EXERCISE DETAILS: With every line kept intact, print the entries that appear below.
(EXERCISE MATERIAL)
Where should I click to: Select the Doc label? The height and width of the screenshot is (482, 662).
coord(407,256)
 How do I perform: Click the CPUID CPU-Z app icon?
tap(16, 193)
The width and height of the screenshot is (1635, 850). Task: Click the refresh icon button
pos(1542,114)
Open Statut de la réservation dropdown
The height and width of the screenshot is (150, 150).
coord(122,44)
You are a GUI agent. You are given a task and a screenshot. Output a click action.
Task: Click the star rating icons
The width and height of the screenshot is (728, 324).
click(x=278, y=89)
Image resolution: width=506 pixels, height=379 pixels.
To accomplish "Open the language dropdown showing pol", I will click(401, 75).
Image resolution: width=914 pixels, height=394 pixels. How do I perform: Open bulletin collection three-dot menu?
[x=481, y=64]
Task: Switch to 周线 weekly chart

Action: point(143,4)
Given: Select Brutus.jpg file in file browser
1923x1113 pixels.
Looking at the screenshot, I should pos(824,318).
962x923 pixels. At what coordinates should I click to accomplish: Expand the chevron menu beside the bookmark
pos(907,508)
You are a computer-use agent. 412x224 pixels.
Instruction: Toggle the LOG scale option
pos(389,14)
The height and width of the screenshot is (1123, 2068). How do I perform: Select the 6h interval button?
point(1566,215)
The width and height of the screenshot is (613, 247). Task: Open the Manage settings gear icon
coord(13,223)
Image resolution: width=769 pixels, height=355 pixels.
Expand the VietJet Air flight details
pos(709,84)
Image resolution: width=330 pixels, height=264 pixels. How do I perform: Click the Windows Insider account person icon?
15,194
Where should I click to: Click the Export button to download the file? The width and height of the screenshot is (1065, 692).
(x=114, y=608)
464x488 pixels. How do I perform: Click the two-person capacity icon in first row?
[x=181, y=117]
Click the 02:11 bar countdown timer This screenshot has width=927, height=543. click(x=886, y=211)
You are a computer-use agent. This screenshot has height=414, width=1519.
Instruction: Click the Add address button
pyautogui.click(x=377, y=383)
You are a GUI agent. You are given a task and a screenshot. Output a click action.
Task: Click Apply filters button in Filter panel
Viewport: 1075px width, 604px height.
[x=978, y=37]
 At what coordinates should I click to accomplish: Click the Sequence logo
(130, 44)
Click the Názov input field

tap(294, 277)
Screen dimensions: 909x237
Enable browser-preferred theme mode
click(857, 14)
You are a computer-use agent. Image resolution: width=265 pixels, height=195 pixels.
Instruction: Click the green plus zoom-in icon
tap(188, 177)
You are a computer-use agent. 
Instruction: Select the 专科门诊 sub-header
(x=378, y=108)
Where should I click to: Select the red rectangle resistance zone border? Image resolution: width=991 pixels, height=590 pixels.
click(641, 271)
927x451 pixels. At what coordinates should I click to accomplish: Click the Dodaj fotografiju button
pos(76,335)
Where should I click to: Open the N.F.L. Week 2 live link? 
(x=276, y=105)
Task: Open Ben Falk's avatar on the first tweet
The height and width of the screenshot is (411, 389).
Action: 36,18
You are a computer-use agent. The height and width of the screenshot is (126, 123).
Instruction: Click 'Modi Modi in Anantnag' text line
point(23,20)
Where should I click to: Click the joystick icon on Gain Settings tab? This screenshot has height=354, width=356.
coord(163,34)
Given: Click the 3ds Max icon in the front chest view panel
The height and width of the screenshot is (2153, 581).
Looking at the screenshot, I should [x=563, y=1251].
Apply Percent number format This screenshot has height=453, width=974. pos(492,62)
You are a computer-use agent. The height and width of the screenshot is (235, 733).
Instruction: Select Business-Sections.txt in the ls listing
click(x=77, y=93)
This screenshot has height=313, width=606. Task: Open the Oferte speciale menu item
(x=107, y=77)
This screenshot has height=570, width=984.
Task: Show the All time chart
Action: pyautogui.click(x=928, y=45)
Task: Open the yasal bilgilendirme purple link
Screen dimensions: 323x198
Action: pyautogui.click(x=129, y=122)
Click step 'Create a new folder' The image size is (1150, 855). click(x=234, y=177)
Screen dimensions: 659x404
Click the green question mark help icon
(End EXERCISE MATERIAL)
OUTPUT OF THE EXERCISE:
Where should I click to: Select the Doc label? The height and width of the screenshot is (482, 662).
coord(407,256)
 How do I perform: Click the CPUID CPU-Z app icon?
tap(16, 193)
The width and height of the screenshot is (1635, 850). Task: Click the refresh icon button
pos(1542,114)
Open Statut de la réservation dropdown
The height and width of the screenshot is (150, 150).
coord(122,44)
You are a GUI agent. You are given a task and a screenshot. Output a click action.
Task: Click the star rating icons
The width and height of the screenshot is (728, 324).
click(x=278, y=89)
Image resolution: width=506 pixels, height=379 pixels.
To accomplish "Open the language dropdown showing pol", I will click(401, 75).
Image resolution: width=914 pixels, height=394 pixels. How do I perform: Open bulletin collection three-dot menu?
[x=481, y=64]
Task: Switch to 周线 weekly chart

Action: point(143,4)
Given: Select Brutus.jpg file in file browser
1923x1113 pixels.
Looking at the screenshot, I should pos(824,318).
962x923 pixels. At what coordinates should I click to accomplish: Expand the chevron menu beside the bookmark
pos(907,508)
You are a computer-use agent. 412x224 pixels.
Instruction: Toggle the LOG scale option
pos(389,14)
The height and width of the screenshot is (1123, 2068). How do I perform: Select the 6h interval button?
point(1566,215)
The width and height of the screenshot is (613, 247). Task: Open the Manage settings gear icon
coord(13,223)
Image resolution: width=769 pixels, height=355 pixels.
Expand the VietJet Air flight details
pos(709,84)
Image resolution: width=330 pixels, height=264 pixels. How do I perform: Click the Windows Insider account person icon?
15,194
Where should I click to: Click the Export button to download the file? The width and height of the screenshot is (1065, 692).
(x=114, y=608)
464x488 pixels. How do I perform: Click the two-person capacity icon in first row?
[x=181, y=117]
Click the 02:11 bar countdown timer This screenshot has width=927, height=543. click(x=886, y=211)
You are a computer-use agent. This screenshot has height=414, width=1519.
Instruction: Click the Add address button
pyautogui.click(x=377, y=383)
You are a GUI agent. You are given a task and a screenshot. Output a click action.
Task: Click Apply filters button in Filter panel
Viewport: 1075px width, 604px height.
[x=978, y=37]
 At what coordinates should I click to accomplish: Click the Sequence logo
(130, 44)
Click the Názov input field

tap(294, 277)
Screen dimensions: 909x237
Enable browser-preferred theme mode
click(857, 14)
You are a computer-use agent. Image resolution: width=265 pixels, height=195 pixels.
Instruction: Click the green plus zoom-in icon
tap(188, 177)
You are a computer-use agent. 
Instruction: Select the 专科门诊 sub-header
(x=378, y=108)
Where should I click to: Select the red rectangle resistance zone border? Image resolution: width=991 pixels, height=590 pixels.
click(641, 271)
927x451 pixels. At what coordinates should I click to accomplish: Click the Dodaj fotografiju button
pos(76,335)
Where should I click to: Open the N.F.L. Week 2 live link? 
(x=276, y=105)
Task: Open Ben Falk's avatar on the first tweet
The height and width of the screenshot is (411, 389).
Action: 36,18
You are a computer-use agent. The height and width of the screenshot is (126, 123).
Instruction: Click 'Modi Modi in Anantnag' text line
point(23,20)
Where should I click to: Click the joystick icon on Gain Settings tab? This screenshot has height=354, width=356.
coord(163,34)
Given: Click the 3ds Max icon in the front chest view panel
The height and width of the screenshot is (2153, 581).
Looking at the screenshot, I should [x=563, y=1251].
Apply Percent number format This screenshot has height=453, width=974. pos(492,62)
You are a computer-use agent. The height and width of the screenshot is (235, 733).
Instruction: Select Business-Sections.txt in the ls listing
click(x=77, y=93)
This screenshot has height=313, width=606. Task: Open the Oferte speciale menu item
(x=107, y=77)
This screenshot has height=570, width=984.
Task: Show the All time chart
Action: pyautogui.click(x=928, y=45)
Task: Open the yasal bilgilendirme purple link
Screen dimensions: 323x198
Action: pyautogui.click(x=129, y=122)
Click step 'Create a new folder' The image size is (1150, 855). click(x=234, y=177)
Screen dimensions: 659x404
Click the green question mark help icon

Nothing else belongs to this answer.